▶ _Data supplied_
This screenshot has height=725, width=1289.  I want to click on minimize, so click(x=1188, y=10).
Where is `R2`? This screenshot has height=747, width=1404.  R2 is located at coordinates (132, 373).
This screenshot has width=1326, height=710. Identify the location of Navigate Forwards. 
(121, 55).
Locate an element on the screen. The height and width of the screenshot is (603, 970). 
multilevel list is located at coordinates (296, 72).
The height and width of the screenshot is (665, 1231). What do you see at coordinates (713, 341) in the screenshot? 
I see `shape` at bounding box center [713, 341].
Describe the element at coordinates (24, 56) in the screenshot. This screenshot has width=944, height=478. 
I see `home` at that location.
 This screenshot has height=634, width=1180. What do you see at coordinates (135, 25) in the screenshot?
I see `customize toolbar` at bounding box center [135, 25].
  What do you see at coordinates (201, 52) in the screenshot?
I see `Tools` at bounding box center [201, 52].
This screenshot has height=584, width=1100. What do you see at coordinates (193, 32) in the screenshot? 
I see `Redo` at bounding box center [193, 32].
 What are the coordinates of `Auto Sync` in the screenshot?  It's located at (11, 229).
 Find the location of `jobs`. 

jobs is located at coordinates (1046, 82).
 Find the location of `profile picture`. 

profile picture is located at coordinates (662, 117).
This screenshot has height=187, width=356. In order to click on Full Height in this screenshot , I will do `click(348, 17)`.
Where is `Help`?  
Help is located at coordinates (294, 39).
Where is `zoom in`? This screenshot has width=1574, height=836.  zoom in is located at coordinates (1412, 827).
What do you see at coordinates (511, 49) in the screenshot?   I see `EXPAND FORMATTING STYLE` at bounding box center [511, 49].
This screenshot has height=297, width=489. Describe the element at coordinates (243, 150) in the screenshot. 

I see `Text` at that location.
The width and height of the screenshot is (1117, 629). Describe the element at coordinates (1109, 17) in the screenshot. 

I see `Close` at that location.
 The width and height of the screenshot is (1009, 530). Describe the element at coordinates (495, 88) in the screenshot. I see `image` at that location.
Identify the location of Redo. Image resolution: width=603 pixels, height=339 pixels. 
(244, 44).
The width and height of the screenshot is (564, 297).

▶ _Instructions for the task_
Could you repeat the data verbatim, from its first line through the line holding "center [713, 341].", with both of those lines included?

▶ _Final result_
This screenshot has height=725, width=1289.  I want to click on minimize, so click(x=1188, y=10).
Where is `R2`? This screenshot has height=747, width=1404.  R2 is located at coordinates (132, 373).
This screenshot has width=1326, height=710. Identify the location of Navigate Forwards. 
(121, 55).
Locate an element on the screen. The height and width of the screenshot is (603, 970). 
multilevel list is located at coordinates (296, 72).
The height and width of the screenshot is (665, 1231). What do you see at coordinates (713, 341) in the screenshot? 
I see `shape` at bounding box center [713, 341].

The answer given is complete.